** INFORMATION SUPPLIED follows **

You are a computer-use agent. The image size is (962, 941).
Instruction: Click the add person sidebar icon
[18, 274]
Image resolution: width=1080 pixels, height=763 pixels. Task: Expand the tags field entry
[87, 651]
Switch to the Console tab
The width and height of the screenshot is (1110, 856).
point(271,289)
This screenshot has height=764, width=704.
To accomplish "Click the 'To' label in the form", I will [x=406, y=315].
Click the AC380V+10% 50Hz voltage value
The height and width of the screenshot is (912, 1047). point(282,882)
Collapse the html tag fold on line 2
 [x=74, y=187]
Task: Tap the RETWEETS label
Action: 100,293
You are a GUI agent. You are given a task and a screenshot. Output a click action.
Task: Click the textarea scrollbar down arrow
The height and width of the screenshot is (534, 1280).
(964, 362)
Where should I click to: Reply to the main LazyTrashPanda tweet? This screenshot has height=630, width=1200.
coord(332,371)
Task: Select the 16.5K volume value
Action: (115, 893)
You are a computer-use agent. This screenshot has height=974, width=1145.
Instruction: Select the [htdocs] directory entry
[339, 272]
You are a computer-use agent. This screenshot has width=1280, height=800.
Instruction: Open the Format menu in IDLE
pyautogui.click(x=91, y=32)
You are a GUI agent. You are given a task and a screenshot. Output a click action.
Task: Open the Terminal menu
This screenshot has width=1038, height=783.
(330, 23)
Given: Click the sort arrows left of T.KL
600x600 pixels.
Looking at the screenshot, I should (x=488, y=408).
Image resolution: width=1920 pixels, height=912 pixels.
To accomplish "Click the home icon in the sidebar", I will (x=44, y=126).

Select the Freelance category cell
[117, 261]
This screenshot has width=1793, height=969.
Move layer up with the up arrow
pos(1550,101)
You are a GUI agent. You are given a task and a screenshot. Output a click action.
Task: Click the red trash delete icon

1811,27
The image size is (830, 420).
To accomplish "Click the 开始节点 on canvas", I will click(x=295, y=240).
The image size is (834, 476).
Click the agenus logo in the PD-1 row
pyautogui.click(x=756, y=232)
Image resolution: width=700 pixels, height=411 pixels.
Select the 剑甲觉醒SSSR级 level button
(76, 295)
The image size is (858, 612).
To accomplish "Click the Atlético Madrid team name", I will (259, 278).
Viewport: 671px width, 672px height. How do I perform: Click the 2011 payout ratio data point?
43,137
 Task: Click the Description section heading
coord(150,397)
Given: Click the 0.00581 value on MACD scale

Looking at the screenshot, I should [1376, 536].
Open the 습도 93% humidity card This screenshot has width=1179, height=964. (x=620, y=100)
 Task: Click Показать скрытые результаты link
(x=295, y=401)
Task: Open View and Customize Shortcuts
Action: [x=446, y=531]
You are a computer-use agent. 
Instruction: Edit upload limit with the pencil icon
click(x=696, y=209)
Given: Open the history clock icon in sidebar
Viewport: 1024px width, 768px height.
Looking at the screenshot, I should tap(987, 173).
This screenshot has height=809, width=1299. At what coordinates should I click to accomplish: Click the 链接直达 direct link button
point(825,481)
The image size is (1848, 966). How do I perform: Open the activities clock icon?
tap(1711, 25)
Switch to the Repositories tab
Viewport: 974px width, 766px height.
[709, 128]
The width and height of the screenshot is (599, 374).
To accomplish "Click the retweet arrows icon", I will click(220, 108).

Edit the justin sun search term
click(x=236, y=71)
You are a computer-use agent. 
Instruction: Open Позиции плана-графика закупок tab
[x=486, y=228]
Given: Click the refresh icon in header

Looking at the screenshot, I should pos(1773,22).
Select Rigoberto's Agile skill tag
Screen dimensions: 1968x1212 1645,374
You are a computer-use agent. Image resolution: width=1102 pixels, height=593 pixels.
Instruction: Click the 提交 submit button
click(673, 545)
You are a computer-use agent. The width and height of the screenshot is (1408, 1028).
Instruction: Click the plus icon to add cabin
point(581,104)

** End of INFORMATION SUPPLIED **

__WORK TO BE COMPLETED__: Output all the lines above, matching them word for word.

__ANSWER BOX__:
You are a computer-use agent. The image size is (962, 941).
Instruction: Click the add person sidebar icon
[18, 274]
Image resolution: width=1080 pixels, height=763 pixels. Task: Expand the tags field entry
[87, 651]
Switch to the Console tab
The width and height of the screenshot is (1110, 856).
point(271,289)
This screenshot has height=764, width=704.
To accomplish "Click the 'To' label in the form", I will [x=406, y=315].
Click the AC380V+10% 50Hz voltage value
The height and width of the screenshot is (912, 1047). point(282,882)
Collapse the html tag fold on line 2
 [x=74, y=187]
Task: Tap the RETWEETS label
Action: 100,293
You are a GUI agent. You are given a task and a screenshot. Output a click action.
Task: Click the textarea scrollbar down arrow
The height and width of the screenshot is (534, 1280).
(964, 362)
Where should I click to: Reply to the main LazyTrashPanda tweet? This screenshot has height=630, width=1200.
coord(332,371)
Task: Select the 16.5K volume value
Action: (115, 893)
You are a computer-use agent. This screenshot has height=974, width=1145.
Instruction: Select the [htdocs] directory entry
[339, 272]
You are a computer-use agent. This screenshot has width=1280, height=800.
Instruction: Open the Format menu in IDLE
pyautogui.click(x=91, y=32)
You are a GUI agent. You are given a task and a screenshot. Output a click action.
Task: Open the Terminal menu
This screenshot has width=1038, height=783.
(330, 23)
Given: Click the sort arrows left of T.KL
600x600 pixels.
Looking at the screenshot, I should (x=488, y=408).
Image resolution: width=1920 pixels, height=912 pixels.
To accomplish "Click the home icon in the sidebar", I will (x=44, y=126).

Select the Freelance category cell
[117, 261]
This screenshot has width=1793, height=969.
Move layer up with the up arrow
pos(1550,101)
You are a GUI agent. You are given a task and a screenshot. Output a click action.
Task: Click the red trash delete icon

1811,27
The image size is (830, 420).
To accomplish "Click the 开始节点 on canvas", I will click(x=295, y=240).
The image size is (834, 476).
Click the agenus logo in the PD-1 row
pyautogui.click(x=756, y=232)
Image resolution: width=700 pixels, height=411 pixels.
Select the 剑甲觉醒SSSR级 level button
(76, 295)
The image size is (858, 612).
To accomplish "Click the Atlético Madrid team name", I will (259, 278).
Viewport: 671px width, 672px height. How do I perform: Click the 2011 payout ratio data point?
43,137
 Task: Click the Description section heading
coord(150,397)
Given: Click the 0.00581 value on MACD scale

Looking at the screenshot, I should [1376, 536].
Open the 습도 93% humidity card This screenshot has width=1179, height=964. (x=620, y=100)
 Task: Click Показать скрытые результаты link
(x=295, y=401)
Task: Open View and Customize Shortcuts
Action: [x=446, y=531]
You are a computer-use agent. 
Instruction: Edit upload limit with the pencil icon
click(x=696, y=209)
Given: Open the history clock icon in sidebar
Viewport: 1024px width, 768px height.
Looking at the screenshot, I should tap(987, 173).
This screenshot has height=809, width=1299. At what coordinates should I click to accomplish: Click the 链接直达 direct link button
point(825,481)
The image size is (1848, 966). How do I perform: Open the activities clock icon?
tap(1711, 25)
Switch to the Repositories tab
Viewport: 974px width, 766px height.
[709, 128]
The width and height of the screenshot is (599, 374).
To accomplish "Click the retweet arrows icon", I will click(220, 108).

Edit the justin sun search term
click(x=236, y=71)
You are a computer-use agent. 
Instruction: Open Позиции плана-графика закупок tab
[x=486, y=228]
Given: Click the refresh icon in header

Looking at the screenshot, I should pos(1773,22).
Select Rigoberto's Agile skill tag
Screen dimensions: 1968x1212 1645,374
You are a computer-use agent. Image resolution: width=1102 pixels, height=593 pixels.
Instruction: Click the 提交 submit button
click(673, 545)
You are a computer-use agent. The width and height of the screenshot is (1408, 1028).
Instruction: Click the plus icon to add cabin
point(581,104)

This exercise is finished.